Ouch. Maybe some nursing skills aren't used in the OR, but I definitely use my therapeutic communication skills, my patient assessment skills, and many other nursing skills in the OR. Just like any other specialty, OR nursing has a skill set specific to itself while also using only a portion of the nursing skills learned about in nursing school. It's sad when even those within our own ranks debase OR nursing as a specialty by making it out to be less than one through "skills". BTW, skills are nothing more than the performance of a task. Anyone can take a pulse; it's what one understands about the result that involves the critical thinking. If one does not have the ability to think critically, one quite frankly does not belong in the OR, where patients are extremely vulnerable and relying on the team caring for them to be their advocate.

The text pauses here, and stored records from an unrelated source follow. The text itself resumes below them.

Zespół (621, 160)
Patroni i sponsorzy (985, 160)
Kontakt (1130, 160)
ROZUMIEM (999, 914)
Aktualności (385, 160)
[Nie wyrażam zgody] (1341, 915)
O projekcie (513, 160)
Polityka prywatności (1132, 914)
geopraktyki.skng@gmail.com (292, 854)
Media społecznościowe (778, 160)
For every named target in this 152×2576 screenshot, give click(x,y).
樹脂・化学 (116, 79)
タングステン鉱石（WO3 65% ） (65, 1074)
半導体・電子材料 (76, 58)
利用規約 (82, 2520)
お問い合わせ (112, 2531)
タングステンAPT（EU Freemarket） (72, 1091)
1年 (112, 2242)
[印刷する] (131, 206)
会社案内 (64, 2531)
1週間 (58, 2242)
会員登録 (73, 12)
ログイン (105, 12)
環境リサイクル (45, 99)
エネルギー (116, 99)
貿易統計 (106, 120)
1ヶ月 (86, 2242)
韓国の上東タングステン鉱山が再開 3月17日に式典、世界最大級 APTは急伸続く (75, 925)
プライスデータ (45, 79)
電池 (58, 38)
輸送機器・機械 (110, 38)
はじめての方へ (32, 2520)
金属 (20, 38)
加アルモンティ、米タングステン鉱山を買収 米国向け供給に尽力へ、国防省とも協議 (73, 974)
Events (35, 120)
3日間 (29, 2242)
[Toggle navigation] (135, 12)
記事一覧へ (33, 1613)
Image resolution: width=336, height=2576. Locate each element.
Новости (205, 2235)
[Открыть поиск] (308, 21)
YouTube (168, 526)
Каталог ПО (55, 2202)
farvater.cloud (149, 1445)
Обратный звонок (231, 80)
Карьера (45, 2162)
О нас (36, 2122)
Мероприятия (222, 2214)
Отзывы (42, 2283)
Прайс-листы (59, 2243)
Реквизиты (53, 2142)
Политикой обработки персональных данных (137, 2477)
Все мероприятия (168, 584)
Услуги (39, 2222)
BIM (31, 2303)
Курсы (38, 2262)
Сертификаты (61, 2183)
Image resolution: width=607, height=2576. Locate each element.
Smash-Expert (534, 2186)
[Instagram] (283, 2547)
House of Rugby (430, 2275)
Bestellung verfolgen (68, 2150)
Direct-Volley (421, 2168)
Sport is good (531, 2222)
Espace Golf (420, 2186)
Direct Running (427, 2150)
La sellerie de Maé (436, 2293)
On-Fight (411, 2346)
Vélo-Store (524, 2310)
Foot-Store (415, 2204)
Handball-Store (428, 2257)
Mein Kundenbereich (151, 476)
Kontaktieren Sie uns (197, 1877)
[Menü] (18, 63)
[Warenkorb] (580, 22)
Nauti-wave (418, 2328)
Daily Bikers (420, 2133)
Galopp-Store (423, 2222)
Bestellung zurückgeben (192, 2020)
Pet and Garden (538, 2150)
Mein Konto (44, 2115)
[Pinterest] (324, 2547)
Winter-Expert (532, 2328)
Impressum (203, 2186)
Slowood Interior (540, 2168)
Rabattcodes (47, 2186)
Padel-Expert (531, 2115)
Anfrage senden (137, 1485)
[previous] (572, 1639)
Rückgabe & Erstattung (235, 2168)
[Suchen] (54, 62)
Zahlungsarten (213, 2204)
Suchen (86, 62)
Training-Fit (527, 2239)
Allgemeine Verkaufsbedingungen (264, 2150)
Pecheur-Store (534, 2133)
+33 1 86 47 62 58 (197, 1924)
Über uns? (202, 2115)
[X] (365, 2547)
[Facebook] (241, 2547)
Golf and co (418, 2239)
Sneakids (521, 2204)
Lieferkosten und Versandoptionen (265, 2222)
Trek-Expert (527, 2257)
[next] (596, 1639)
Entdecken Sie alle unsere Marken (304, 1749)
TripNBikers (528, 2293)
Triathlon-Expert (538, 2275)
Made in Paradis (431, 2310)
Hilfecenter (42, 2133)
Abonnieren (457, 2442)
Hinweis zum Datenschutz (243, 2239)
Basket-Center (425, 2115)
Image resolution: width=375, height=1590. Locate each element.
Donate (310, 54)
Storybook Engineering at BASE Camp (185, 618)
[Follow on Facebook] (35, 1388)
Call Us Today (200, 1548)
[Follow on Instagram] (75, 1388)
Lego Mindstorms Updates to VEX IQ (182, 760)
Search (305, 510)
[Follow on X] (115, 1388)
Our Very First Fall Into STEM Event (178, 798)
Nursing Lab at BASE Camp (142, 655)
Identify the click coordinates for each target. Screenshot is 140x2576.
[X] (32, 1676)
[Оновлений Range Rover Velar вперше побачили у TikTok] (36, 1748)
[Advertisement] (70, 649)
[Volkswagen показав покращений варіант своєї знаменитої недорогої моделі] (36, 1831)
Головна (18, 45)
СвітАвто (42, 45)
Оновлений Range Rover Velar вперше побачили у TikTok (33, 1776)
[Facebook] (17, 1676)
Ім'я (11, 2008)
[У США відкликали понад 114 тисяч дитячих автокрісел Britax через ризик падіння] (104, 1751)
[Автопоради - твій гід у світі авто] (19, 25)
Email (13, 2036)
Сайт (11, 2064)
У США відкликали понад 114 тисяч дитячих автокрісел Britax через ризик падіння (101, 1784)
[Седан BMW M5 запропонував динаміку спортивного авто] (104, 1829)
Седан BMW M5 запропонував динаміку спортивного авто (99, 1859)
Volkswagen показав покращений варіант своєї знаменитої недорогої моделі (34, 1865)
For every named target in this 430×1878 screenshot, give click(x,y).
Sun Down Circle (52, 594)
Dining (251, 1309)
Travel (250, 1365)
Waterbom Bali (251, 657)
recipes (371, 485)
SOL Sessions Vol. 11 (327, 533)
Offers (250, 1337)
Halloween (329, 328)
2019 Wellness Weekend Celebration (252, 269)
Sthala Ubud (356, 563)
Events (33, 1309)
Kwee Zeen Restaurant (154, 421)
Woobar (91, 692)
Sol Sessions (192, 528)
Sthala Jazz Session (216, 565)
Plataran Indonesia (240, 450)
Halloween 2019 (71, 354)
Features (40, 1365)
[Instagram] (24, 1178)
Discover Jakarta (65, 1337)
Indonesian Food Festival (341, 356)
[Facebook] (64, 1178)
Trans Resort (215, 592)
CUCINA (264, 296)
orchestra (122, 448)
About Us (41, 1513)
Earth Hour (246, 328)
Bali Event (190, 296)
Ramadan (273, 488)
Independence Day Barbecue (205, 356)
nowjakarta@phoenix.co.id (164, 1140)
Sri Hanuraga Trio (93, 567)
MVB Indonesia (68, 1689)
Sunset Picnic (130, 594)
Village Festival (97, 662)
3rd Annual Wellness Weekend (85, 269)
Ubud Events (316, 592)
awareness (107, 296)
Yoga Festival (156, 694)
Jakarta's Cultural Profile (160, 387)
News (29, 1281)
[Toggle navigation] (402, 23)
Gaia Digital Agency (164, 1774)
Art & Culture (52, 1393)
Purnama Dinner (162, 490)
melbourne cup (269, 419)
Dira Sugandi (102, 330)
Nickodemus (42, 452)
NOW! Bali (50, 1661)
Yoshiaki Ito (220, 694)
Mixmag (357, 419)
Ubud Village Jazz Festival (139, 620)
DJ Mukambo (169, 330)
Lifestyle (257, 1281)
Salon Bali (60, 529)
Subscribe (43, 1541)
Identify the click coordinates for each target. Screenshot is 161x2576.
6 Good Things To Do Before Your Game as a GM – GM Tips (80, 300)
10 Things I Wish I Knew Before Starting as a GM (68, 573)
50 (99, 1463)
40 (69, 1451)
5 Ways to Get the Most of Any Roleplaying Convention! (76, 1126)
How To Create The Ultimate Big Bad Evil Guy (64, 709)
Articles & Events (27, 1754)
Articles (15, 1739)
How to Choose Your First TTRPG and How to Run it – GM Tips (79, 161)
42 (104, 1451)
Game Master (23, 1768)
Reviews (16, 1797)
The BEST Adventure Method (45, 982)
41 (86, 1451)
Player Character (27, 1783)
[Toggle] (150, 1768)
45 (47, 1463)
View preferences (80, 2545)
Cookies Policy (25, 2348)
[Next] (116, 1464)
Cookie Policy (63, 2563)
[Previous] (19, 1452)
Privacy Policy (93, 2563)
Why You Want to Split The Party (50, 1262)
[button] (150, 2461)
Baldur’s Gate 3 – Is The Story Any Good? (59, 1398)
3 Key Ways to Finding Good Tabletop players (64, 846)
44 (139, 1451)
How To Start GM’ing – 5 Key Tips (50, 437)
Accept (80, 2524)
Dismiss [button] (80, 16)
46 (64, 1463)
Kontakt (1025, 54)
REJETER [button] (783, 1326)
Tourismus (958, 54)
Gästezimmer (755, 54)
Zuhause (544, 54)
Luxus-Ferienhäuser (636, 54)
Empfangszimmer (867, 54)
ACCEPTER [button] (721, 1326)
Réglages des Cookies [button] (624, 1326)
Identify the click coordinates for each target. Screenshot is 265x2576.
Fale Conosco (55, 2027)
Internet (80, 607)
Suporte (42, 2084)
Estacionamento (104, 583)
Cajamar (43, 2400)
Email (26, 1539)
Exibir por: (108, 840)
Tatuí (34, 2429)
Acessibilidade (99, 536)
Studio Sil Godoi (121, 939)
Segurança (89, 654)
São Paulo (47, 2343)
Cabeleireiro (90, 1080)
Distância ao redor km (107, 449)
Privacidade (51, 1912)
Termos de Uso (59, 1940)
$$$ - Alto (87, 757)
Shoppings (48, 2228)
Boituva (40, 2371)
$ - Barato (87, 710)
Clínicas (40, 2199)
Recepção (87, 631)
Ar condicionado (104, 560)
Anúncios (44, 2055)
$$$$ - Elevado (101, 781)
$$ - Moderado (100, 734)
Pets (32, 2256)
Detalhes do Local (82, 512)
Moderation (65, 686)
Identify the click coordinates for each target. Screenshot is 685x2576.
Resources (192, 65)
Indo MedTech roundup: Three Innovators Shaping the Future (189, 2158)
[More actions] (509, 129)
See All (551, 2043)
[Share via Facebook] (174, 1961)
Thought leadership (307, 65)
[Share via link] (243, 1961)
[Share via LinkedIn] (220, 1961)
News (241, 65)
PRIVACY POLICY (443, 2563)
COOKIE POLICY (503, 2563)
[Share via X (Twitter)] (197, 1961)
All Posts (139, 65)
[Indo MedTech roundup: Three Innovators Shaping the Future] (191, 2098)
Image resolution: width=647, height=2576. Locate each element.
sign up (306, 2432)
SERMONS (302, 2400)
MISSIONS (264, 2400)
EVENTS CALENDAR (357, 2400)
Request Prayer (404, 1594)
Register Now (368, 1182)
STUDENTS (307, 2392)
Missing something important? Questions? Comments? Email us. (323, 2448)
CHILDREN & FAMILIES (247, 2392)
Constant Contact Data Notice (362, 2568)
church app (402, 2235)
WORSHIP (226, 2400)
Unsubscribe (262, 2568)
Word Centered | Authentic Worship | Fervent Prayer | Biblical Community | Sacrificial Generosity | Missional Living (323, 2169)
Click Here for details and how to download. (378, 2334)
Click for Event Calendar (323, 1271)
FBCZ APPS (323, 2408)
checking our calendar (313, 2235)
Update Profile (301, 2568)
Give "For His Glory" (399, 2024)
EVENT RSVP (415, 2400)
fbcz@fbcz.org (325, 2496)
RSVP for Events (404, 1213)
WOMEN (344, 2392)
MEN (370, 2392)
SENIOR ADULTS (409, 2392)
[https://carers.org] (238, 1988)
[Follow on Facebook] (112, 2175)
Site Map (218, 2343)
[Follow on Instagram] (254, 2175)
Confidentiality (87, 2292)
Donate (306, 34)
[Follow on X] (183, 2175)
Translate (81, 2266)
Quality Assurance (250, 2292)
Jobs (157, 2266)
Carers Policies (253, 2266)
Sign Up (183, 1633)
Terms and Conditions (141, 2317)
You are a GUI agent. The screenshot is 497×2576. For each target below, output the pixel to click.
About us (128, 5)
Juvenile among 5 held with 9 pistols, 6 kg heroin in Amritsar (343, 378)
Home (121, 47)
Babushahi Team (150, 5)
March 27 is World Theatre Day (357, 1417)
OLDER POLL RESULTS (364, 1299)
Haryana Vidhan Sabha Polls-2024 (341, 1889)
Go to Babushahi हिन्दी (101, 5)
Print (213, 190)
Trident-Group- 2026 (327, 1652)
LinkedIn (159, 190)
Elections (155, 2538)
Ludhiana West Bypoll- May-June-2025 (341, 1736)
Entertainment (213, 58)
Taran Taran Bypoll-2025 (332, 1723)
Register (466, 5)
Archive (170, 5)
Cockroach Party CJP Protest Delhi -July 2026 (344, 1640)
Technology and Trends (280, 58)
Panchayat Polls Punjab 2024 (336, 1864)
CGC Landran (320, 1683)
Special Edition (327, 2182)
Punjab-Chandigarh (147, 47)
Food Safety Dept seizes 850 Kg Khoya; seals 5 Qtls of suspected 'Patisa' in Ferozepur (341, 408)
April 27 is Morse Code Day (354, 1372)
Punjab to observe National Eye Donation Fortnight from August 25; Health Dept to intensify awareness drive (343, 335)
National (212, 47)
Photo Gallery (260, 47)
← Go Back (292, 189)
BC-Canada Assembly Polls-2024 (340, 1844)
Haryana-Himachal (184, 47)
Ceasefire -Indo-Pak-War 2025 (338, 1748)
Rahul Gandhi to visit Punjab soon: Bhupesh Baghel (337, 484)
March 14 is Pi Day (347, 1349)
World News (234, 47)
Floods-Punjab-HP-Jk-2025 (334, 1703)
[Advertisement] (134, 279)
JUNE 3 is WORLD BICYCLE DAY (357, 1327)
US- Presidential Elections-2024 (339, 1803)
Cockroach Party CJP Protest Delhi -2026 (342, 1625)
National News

OP, although I began my OR nursing journey, ahem, many years ago, I have changed specialties within the last few years. My recommendations are to keep a notebook for your own personal reference. My notebook included little details such as this surgeon sits for this procedure or that surgeon likes this particular instrument on every procedure. Also, if you know ahead of time what cases you will be doing the next day, try to get your hands on preference cards. Just like school, learning doesn't just occur during set hours; studying at home will be necessary.